He glanced down at the quiver lashed to the saddle and groaned. The quiver was full, but still there were barely twenty arrows in it. Suppose that every arrow killed a man, there would still be twenty-five stalwart spearmen left after he had shot them all. He had two throwing sticks-they could account for two more. Still, twenty-three men would be left. And twenty-three spearmen of the caliber of these Nigerians would be too many for him to handle-too many, that is, for him to take a prisoner from.
Another thought struck him. While he was attacking them with arrows, what would be happening to Helene? The chances were that the Nigerians would simply kill her in reprisal for their own dead.
No, he regretfully decided, he could not Helene take from them by force.
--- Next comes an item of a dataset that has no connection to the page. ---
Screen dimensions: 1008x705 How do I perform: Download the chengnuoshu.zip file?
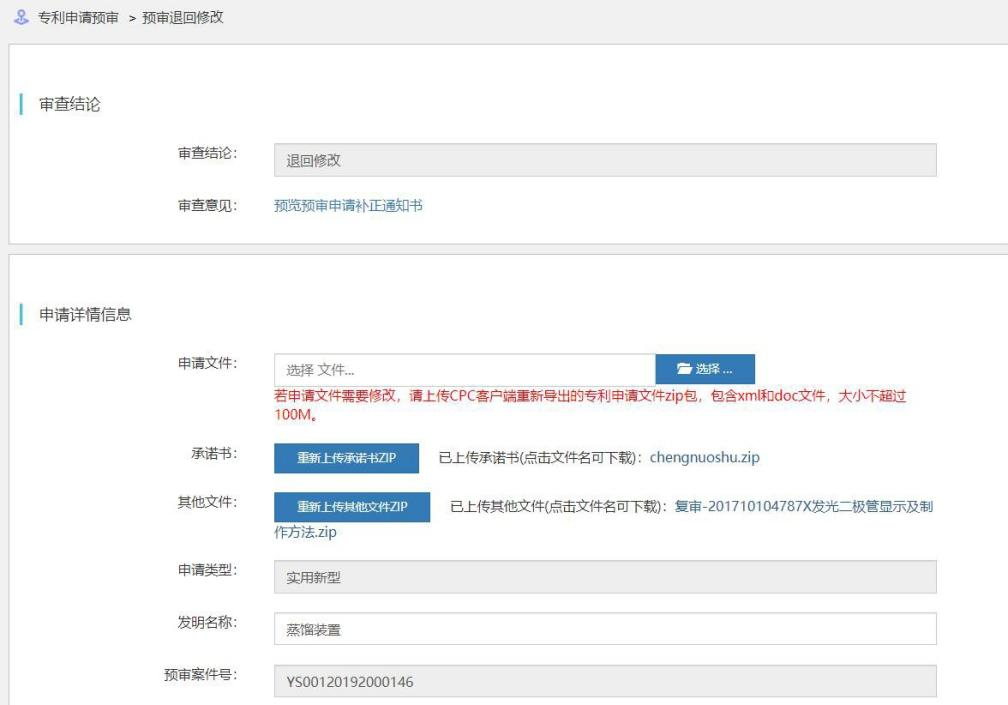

One other tactic suggested itself, but it had only a remote chance of succeeding. That was to ride down on them hard, depending on the weight and momentum of the horse to carry him through to Helene. He would sweep her up on to the saddle and cut his way out. It was a desperate resort, but he decided to try it.
He rode warily around the company, picking the spot to charge. They had dragged Helene into the middle of the group. Possibly they anticipated the very move he was about to make. With a muttered imprecation, Ki-Gor bent low over the horse's neck and banged his heels against the horse's ribs.
Like a bullet the beast shot forward at the shouting mass of Nigerians. But as the horse thundered down on them, they galvanized into action, and flung themselves into a set formation. A dozen men knelt, forming a front rank, and they held their spear butts to the ground, points leaning forward at an angle. Another dozen stood behind in a second rank, and their spears paralleled the front ranks. It was an impregnable defense-the classical maneuver of spear-armed infantry against attacking cavalry, and as old as organized warfare.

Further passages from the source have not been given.